SHE too, needs forgiveness
For a long time, I struggled with forgiveness. the crazy thing is I didn't even know I was struggling with it. I just knew that I was slowly killing myself with anger. I completely believe in the ideology that the people you love the most, hurt you most. I think it's because you actually have these deep, seeded expectations of them that you wouldn't typically give to a stranger, or even in some cases an ordinary friend. So when that person falls dramatically or even slightly below that threshold of expectation, our world gets rocked.
I had a best friend growing up. We were really close and she was AMAZING and she still is. She was the type of person that just did things the way I wish I could do them, the first time around. I elevated her to pedestals that she didn't even know she was on, until one day she fell off. Not sure what specific event made her fall, but I definitely realized she was no longer the person I had imagined her as.
In all honesty, she hadn't changed. I had. I didn't realize that at the time, but I had matured into a different person, and neither of us were ready for it. Unaware of this inner metamorphosis, it seemed every indirect test I gave her, she failed with flying colors which became the Exhibit A-Z of the case I had mounting against her in my mind. Except I was the judge, jury, and executioner.
Our relationship eventually dwindled down to almost nothing. About that time I was starting a new relationship with Christ and He was revealing all these aspects of my life that He wanted to make new.
Forgiving my friend was super high up on that list. So I did all the things on the checklist that looked good to any outsider. I enrolled in a forgiveness support group at church, I read the assigned book, participated in the discussions, and completed all the weekly homework assignments. But the real work was not in the structured tasks of the class, but in progressively infrequent conversations with her. It seemed like all my attempts to forgive her went right through the window at "Hello." I started feeling like true forgiveness was impossible for a pain this deep.
What I had to learn was that forgiveness is supernatural, especially the type of forgiveness I had to extend. The forgiveness I needed, was too great for me to do myself because it required me to act against my flesh, which is impossible outside of Christ.
"So I say, walk by the Spirit, and you will not gratify the desires of the flesh. For the flesh desires what is contrary to the Spirit, and the Spirit what is contrary to the flesh. They are in conflict with each other, so that you are not to do whatever you want."
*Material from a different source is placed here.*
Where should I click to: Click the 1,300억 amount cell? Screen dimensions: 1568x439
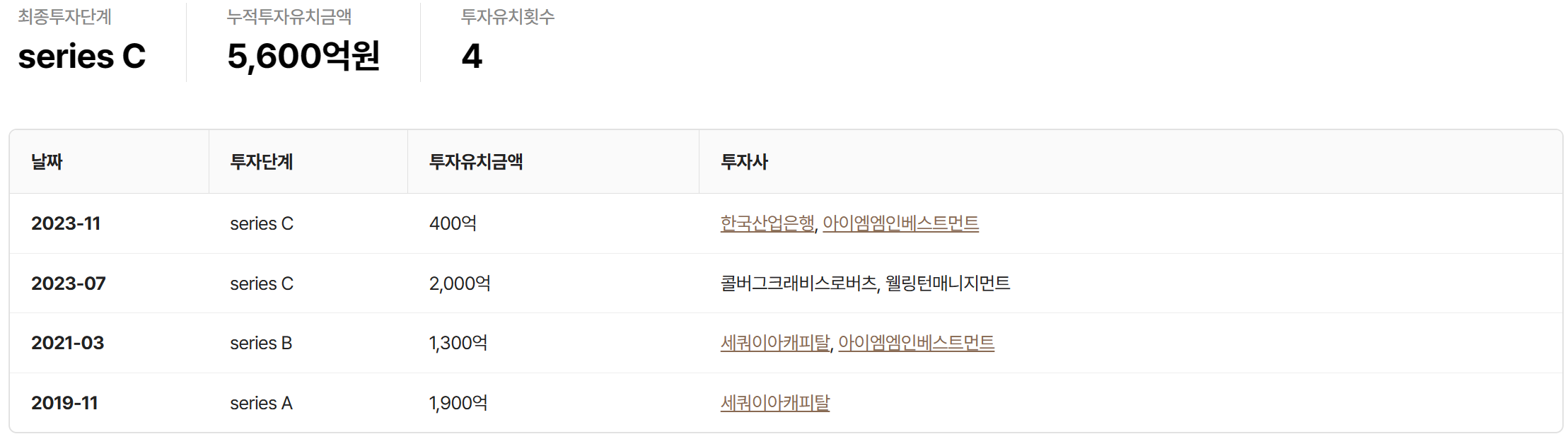[x=458, y=343]
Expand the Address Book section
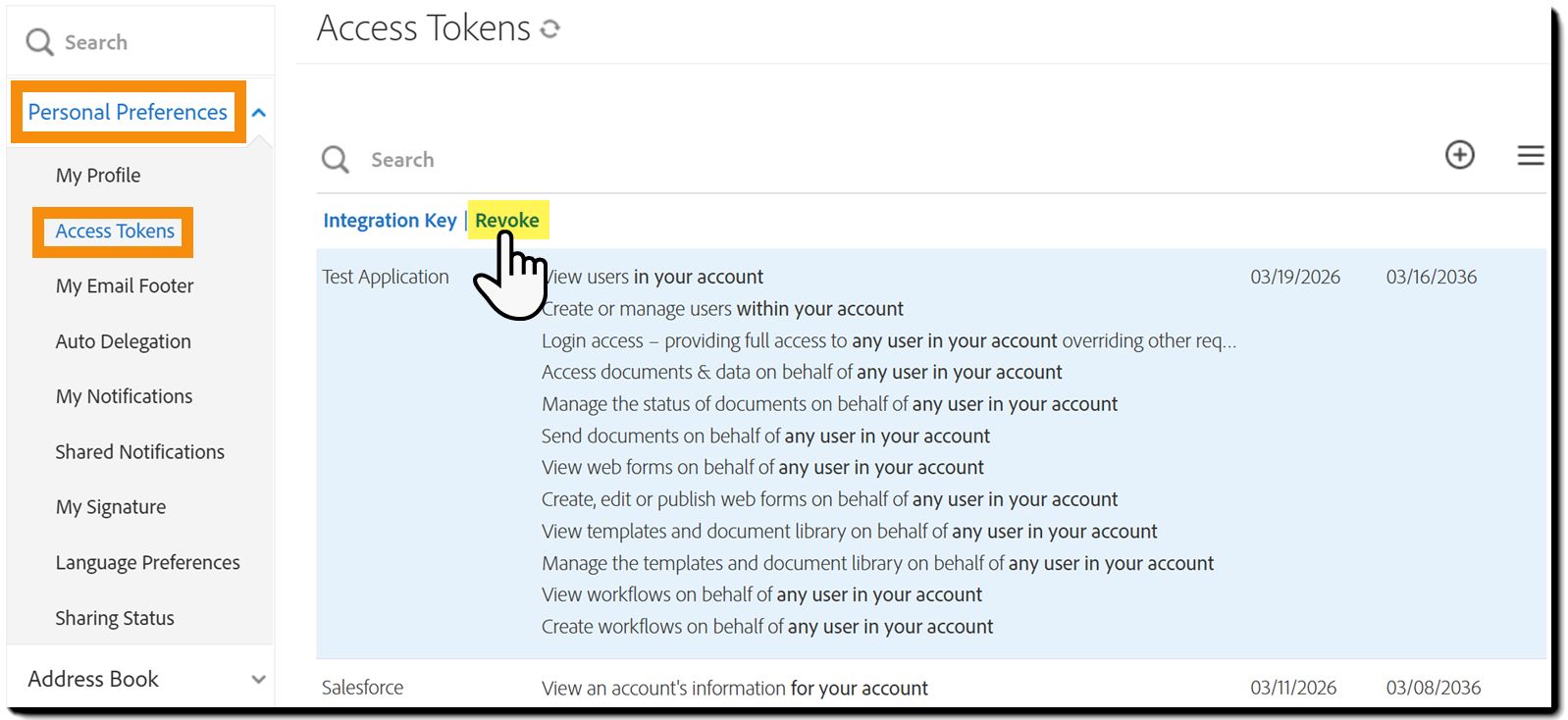 coord(258,678)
So when I first understood God's unconditional love for me, I could better understand how he was calling me to not only love her back but without pre-set conditions. So in one of the most emotionally freeing things I've every done, I wrote her am email asking her to forgive me for the laundry list of things I had done wrong. I also outlined things that she did that hurt me, but without accusation. When I pressed send with keyboards stained with tears, I literally felt free. Like true freedom.
"Come to me, all you who are weary and burdened, and I will give you rest."
I didn't care what her reply was, because I already gave her to God. Her reaction was no longer mine to sort through. I was just being called to love her. Period.
Who have you had a hard time forgiving?
Are you willing to engage in something supernatural in order to experience true freedom?